Juventus-Sassuolo, minuto 55. Sansone fa una splendida veronica, lascia sul posto Barzagli (un evento!) ed entra in area. Bonucci e Rugani non lo affrontano. Chiudono l’imbuto, temporeggiano e costringono l’attaccante del Sassuolo a perdere l’attimo buono. Una finezza: anticipi e scivolate si notano molto meglio. E il bello è che questa, per il giovane difensore n° 24, non è affatto una novità. Al contrario del Caceres dei vecchi tempi, per dirne uno particolarmente irruente, Rugani è già molto scaltro nella capacità di temporeggiare, di fare il passo indietro. Insomma, quando è distante dall’avversario, è bravo ad accorciare, ma poi a fermarsi, per impedire di essere saltato.

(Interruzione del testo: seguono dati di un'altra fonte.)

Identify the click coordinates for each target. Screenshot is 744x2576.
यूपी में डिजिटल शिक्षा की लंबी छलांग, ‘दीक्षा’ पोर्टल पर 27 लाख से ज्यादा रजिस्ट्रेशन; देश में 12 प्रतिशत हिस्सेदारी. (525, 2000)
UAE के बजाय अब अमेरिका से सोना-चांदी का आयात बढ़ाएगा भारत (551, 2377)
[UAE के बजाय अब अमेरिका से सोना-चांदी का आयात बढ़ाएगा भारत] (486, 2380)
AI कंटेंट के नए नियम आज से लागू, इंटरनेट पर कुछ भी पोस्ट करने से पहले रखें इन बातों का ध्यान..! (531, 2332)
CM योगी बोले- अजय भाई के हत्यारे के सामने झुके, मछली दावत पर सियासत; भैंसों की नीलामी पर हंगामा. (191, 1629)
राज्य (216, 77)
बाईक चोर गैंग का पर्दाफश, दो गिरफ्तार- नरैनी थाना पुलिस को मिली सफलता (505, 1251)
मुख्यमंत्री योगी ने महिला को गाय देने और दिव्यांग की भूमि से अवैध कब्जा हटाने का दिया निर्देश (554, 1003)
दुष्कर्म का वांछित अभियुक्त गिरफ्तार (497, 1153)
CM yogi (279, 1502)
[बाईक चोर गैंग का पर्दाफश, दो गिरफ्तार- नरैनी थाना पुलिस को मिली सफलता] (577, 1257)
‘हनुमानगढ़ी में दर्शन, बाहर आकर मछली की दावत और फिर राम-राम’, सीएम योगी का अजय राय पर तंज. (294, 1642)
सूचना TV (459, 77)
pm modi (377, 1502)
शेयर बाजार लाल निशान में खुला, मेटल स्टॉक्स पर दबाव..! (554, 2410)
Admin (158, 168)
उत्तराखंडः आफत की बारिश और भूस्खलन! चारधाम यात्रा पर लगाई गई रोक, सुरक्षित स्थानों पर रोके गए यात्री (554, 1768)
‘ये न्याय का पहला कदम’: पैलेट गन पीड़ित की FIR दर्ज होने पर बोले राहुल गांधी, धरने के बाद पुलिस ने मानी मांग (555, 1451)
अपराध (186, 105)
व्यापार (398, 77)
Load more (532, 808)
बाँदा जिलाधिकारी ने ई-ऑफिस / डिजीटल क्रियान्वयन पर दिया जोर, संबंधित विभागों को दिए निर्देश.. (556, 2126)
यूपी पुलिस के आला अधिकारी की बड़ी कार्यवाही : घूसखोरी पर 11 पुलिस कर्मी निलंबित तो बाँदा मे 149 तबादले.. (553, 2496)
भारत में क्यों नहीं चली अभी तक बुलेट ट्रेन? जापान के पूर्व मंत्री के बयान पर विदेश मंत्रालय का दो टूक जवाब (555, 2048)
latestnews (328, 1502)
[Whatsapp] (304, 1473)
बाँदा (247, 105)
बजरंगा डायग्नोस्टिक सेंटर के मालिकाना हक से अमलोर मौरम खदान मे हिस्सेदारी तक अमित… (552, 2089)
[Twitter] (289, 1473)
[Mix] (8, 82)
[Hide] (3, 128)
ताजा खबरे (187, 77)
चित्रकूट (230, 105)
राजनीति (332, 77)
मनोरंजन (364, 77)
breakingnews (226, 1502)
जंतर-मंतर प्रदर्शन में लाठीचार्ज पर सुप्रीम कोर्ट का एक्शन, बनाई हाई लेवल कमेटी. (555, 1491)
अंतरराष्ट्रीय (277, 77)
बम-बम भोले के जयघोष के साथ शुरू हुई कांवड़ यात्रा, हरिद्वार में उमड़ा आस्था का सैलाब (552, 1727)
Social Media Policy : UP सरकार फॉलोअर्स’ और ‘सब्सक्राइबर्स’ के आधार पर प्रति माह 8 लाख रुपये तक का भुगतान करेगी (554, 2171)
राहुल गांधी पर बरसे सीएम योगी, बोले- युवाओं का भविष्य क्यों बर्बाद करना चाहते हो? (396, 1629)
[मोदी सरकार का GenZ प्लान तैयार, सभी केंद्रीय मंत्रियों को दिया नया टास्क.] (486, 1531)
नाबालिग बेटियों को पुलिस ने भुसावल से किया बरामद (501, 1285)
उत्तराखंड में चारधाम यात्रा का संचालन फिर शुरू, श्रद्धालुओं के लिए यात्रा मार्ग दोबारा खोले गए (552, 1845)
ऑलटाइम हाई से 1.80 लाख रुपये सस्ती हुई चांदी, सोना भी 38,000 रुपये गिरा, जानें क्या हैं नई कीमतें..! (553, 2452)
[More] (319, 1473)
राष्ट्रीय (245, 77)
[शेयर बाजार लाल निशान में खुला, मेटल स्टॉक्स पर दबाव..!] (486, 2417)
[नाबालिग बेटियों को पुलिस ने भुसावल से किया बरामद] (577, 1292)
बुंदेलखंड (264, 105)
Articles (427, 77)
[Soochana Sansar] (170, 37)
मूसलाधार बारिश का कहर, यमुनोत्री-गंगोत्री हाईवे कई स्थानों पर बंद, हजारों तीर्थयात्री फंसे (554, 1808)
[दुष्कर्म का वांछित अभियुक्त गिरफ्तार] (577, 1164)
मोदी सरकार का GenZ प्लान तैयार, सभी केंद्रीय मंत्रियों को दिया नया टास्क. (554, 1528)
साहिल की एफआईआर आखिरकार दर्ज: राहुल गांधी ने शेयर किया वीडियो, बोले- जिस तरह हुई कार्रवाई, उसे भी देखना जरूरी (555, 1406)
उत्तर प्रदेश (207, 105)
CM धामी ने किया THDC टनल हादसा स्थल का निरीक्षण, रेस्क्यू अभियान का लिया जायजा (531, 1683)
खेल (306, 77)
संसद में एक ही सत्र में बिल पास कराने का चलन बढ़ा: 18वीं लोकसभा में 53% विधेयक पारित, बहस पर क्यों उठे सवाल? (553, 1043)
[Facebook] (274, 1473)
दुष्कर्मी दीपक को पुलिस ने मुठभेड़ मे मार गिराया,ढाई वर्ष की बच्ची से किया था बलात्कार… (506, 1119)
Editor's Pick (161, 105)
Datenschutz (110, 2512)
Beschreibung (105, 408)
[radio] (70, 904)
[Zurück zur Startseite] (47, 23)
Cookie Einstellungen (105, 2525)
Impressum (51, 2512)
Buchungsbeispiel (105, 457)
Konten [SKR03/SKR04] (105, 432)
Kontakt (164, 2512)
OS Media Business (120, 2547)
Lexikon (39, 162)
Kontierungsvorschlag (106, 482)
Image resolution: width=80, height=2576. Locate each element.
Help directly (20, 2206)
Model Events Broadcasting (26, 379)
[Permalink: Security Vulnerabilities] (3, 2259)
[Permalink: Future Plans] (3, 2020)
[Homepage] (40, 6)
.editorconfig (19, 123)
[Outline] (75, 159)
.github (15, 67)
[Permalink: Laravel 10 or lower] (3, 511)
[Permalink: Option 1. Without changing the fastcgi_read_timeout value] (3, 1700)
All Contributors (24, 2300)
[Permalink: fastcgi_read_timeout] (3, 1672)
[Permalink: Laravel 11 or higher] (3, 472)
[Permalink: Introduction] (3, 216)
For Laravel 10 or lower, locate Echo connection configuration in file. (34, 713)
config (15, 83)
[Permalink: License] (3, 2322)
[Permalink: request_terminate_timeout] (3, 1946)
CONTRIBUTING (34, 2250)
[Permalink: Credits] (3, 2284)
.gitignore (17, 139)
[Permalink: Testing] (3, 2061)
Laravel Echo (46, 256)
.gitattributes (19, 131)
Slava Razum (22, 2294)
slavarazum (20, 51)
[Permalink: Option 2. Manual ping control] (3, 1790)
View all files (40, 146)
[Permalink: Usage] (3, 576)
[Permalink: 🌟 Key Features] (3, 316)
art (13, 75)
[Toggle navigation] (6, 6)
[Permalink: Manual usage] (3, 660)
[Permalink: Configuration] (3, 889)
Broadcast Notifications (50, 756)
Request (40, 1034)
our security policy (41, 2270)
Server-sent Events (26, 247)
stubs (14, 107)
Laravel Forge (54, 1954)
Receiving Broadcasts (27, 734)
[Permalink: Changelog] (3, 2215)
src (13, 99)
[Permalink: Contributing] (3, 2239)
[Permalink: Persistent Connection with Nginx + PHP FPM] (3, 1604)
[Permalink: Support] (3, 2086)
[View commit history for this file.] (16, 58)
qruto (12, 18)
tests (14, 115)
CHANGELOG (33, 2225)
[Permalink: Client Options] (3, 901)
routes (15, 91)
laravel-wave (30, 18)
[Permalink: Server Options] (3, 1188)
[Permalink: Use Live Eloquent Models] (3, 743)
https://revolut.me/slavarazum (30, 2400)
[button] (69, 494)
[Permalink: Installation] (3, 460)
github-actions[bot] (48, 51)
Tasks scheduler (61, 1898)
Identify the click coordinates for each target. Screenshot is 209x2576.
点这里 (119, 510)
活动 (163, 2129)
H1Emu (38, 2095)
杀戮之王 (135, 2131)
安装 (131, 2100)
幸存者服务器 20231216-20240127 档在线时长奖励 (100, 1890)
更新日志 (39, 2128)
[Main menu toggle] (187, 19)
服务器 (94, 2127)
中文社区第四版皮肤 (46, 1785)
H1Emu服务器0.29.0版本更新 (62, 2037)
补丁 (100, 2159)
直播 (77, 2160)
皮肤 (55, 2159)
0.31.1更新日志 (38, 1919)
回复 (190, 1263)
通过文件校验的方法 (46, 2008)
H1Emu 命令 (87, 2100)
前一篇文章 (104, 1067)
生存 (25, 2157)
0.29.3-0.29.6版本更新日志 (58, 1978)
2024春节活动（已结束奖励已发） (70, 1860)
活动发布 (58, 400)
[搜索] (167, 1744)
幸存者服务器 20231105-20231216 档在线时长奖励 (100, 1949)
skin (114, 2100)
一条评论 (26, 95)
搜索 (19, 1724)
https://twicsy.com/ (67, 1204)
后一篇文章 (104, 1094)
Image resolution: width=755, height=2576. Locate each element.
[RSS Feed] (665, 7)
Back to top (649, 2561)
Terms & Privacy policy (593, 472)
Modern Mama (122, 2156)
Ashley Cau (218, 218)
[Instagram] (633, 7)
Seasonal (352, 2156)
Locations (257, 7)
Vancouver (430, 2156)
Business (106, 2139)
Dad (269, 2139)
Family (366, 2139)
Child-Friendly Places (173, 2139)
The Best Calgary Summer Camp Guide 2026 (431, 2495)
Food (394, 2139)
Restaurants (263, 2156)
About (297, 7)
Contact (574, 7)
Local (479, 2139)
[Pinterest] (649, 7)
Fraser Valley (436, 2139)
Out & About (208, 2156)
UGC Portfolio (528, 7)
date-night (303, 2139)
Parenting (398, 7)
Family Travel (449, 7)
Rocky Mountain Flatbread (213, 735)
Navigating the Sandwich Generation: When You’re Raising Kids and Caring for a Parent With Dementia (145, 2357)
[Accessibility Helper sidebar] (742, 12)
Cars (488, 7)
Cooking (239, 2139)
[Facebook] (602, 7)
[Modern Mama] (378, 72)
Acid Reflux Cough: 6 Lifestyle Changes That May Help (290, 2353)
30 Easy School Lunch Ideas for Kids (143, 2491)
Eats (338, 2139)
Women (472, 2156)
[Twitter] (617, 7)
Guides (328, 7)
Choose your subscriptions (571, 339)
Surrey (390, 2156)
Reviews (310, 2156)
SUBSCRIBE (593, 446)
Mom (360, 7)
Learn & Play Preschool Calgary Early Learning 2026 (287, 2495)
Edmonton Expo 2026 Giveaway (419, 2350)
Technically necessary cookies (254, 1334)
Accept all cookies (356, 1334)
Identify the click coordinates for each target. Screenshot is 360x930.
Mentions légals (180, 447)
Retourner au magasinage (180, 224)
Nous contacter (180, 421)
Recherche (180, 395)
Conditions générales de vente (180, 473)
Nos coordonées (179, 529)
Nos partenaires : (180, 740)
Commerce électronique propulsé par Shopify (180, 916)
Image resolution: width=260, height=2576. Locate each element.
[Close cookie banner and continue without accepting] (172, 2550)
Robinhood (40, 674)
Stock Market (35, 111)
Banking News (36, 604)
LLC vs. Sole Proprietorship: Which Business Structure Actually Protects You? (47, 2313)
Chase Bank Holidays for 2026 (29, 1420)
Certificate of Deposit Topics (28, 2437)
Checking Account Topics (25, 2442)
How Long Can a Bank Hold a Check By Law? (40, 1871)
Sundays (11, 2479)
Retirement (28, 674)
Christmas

A Rugani, semmai, manca il contrario. Il passo in avanti, l’anticipo, la pressione, magari anche un po’ cattiva. E questo lo rende più vulnerabile nella posizione di centrale-laterale in cui viene chiamato a giocare quando non ci sono Chiellini o Barzagli. Il passo indietro, di norma, lo fa Bonucci, gli altri due – come ha fatto due volte su Sansone il buon Barzagli, arrivando ad aggredirlo al limite dell’area del Sassuolo – «escono». La buona notizia è che Rugani, contro il Sassuolo, ha finalmente cominciato a «uscire», ad anticipare i tempi e a far sentire il fisico, che certo non gli manca. Si dirà, non contro avversari irresistibili, certo. Ma la bravura di un difensore la fa più la testa che la forza o debolezza dell’attaccante. E non per caso la sua partita è stata in crescendo: mentre la Juve si sgonfiava un po’, Rugani usciva sempre più sicuro e più deciso.
Per un attaccante è tutto più facile mentalmente. Ci vogliono i piedi, per carità. Ma un attaccante ha la grande fortuna di poter sbagliare e potersi rifare un minuto dopo. Per lui un errore e un gol significano un gol fatto. Per un difensore, una chiusura capolavoro e un errore significano un gol subito. Per questo, i difensori sono come il vino, migliorano invecchiando e continuano a farlo fintanto che il loro fisico regge. Perché crescendo impari a leggere la partita e le situazioni (capacità tattica), impari a capire prima come affrontare un avversario complicato (mestiere), impari a essere costante e a fare meno errori (concentrazione) e sei capace di assorbire gli errori che capitano inevitabilmente a tutti evitando che ti condizionino (personalità).
Ma per crescere, un difensore ha bisogno di prendere anche gli schiaffi. Rugani in Coppa Italia contro l’Inter ne ha presi uno bello grosso. Sia chiaro sin da subito, non basterà. Ma è altrettanto chiaro e altrettanto da subito che quello schiaffo gli è servito per capire che non può affrontare in modo troppo passivo situazioni complicate: se ti capita il velocissimo Perisic, sull’erba bagnata, con il centrocampo che non ti aiuta, lì devi avere la freddezza di renderti conto che se lui corre più veloce, tu hai più fisico: e quindi è meglio anticipare, che concedere la profondità; è meglio fare fallo subito che farlo dopo; è meglio essere ruvidi, che eleganti.
Nel calcio, non c’è nulla di più difficile che capire se un difensore diventerà un grande difensore. Un attaccante lo vedi quasi subito. Se ha i numeri (e non è cretino), nove su dieci ce la fa. Il difensore è continuità e quindi lo scopri solo negli anni. Bonera ai tempi dell’under 21 era di gran lunga il migliore al mondo. Tutti, giustamente, ci scommettevano. Non ha fatto un metro avanti, è rimasto bravino, uno dei tanti. Rugani il fisico, il senso della posizione, i tempi li ha. I presupposti ci sono. Ma a differenza di un attaccante un difensore ha un vantaggio: mentre per l’altro contano i piedi, per un difensore conta la volontà. Se hai un minimo di qualità, ti serve solo l’ostinazione.
Perché un difensore non è, un difensore si costruisce.